WHAT YOU HAVE TO DO >> Copy every line of the material below word for word.

DATA SECTION >>

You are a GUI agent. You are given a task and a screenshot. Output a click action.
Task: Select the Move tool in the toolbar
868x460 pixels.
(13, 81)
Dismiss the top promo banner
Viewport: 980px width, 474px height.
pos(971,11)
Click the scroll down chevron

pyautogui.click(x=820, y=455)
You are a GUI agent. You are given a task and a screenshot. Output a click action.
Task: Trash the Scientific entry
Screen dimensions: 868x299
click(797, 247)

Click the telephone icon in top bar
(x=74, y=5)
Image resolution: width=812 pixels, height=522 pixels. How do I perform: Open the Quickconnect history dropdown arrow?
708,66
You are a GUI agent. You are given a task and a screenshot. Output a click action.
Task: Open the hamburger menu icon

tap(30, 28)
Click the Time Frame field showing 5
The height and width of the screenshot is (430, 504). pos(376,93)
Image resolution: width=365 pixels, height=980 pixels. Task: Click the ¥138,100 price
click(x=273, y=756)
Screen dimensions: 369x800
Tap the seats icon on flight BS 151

EXERCISE OUTPUT >>
You are a GUI agent. You are given a task and a screenshot. Output a click action.
Task: Select the Move tool in the toolbar
868x460 pixels.
(13, 81)
Dismiss the top promo banner
Viewport: 980px width, 474px height.
pos(971,11)
Click the scroll down chevron

pyautogui.click(x=820, y=455)
You are a GUI agent. You are given a task and a screenshot. Output a click action.
Task: Trash the Scientific entry
Screen dimensions: 868x299
click(797, 247)

Click the telephone icon in top bar
(x=74, y=5)
Image resolution: width=812 pixels, height=522 pixels. How do I perform: Open the Quickconnect history dropdown arrow?
708,66
You are a GUI agent. You are given a task and a screenshot. Output a click action.
Task: Open the hamburger menu icon

tap(30, 28)
Click the Time Frame field showing 5
The height and width of the screenshot is (430, 504). pos(376,93)
Image resolution: width=365 pixels, height=980 pixels. Task: Click the ¥138,100 price
click(x=273, y=756)
Screen dimensions: 369x800
Tap the seats icon on flight BS 151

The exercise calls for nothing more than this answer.